The creation of WikiLeaks was, in part, a response to Iraq. There were a number of whistle-blowers who came out in relation to Iraq, and it was clear to me that what the world was missing in the days of Iraq propaganda was a way for inside sources who knew what was really going on to communicate that information to the public. Quite a few who did ended up in very dire circumstances, including David Kelly, the British scientist who either committed suicide or was murdered over his revelations about weapons of mass destruction. The Iraq War was the biggest issue for people of my generation in the West. It was also the clearest case, in my living memory, of media manipulation and the creation of a war through ignorance.

Before the scoops that centered on the U.S. government – the logs and cables regarding Afghanistan and Iraq – your focus was on other countries.
Initially we thought that our greatest role would be in China and some former Soviet states and in Africa. We did have early successes in Africa. I lived in Kenya in 2007, and we were able to source a document that exposed billions of dollars of corruption by the former president Daniel arap Moi and his cronies. The evidence ended up swinging the vote by 10 percent and changing the Kenyan election. But Moi's corruption didn't exist in Kenya alone. The money looted from Kenya was deposited into London banks, properties and businesses, into New York properties. There is no large-scale corruption in the developing world without Western corruption. That was an important lesson to me.

Another important lesson was that, very quickly, we started receiving information from what we presumed to be disaffected U.S. government employees about the actions of the U.S. military. The United States has historically been a relatively open society. But within the United States, there is a shadow state, and that is the U.S. military, which, as of September, held 4.3 million security clearances. That is equal to the population of New Zealand. That is a closed, totalitarian society that gathers and stores more information than any other society in the world.

WikiLeaks has been credited, even by its critics, with fueling the Arab Spring, and even Occupy Wall Street. Was this your plan? Did you imagine you could have this kind of impact?
We planned for most of what has occurred over the past 12 months. It is fair to say we're unexpectedly delighted that those plans came to fruition.

In relation to the Arab Spring, the way I looked at this back in October of 2010 is that the power structures in the Middle East are interdependent, they support each other. If we could release enough information fast enough about many of these powerful individuals and organizations, their ability to support each other would be diminished. They'd have to fight their own local battles – they'd have to turn inward to deal with the domestic political fallout from the information. And therefore they would not have the resources to prop up surrounding countries.

Would you like to see those regimes fall? What's the end result you're looking for?
When you shake something up, you have a chance to rebuild. But we're not interested in shaking something up just for the hell of it. I believe that if we look at what makes a civilization civilized, it is people understanding what is really going on. When Gutenberg invented the printing press, the end result was that people who knew something of what was going on could convey that information to others.
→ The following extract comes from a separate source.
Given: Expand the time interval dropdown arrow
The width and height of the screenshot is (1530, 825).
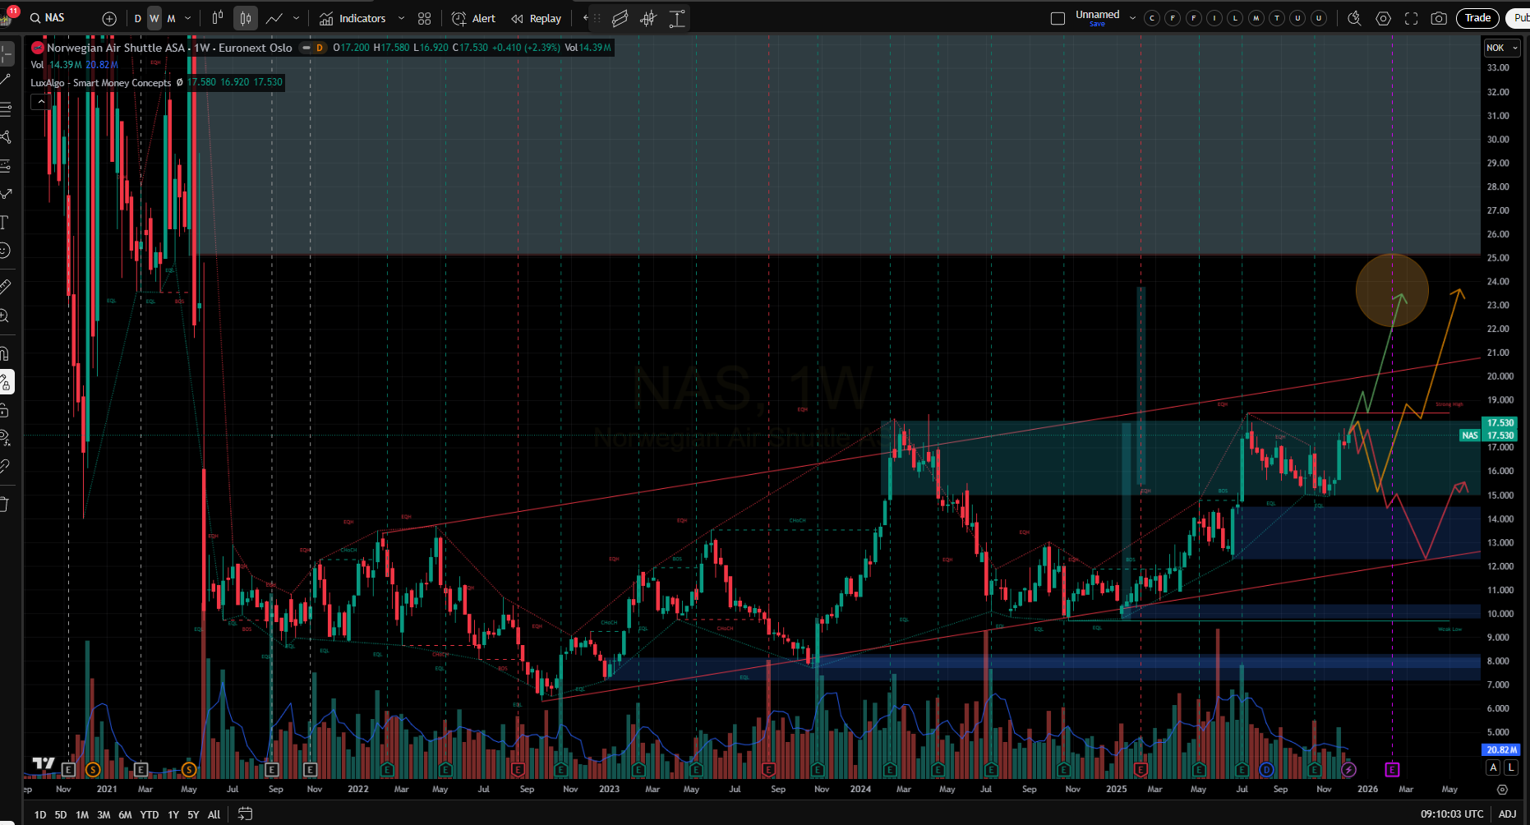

And as a result of the Internet, we are now living in a time where it's a lot easier to convey what we know about our corner of the world and share it with others.

Do you think governments should be allowed to keep some secrets?
This is a question that is much more interesting than the answer. In some cases – tracking down organized crime, say – government officials have an obligation to keep their investigations secret at the moment that they are performing them. Similarly, a doctor has an obligation to keep information about your medical records secret under most circumstances. This is a question about obligations. It is absurd to suggest that simply because a police officer may have the obligation to keep secret certain information relating to an investigation, that the entire world also must be subject to a coercive force.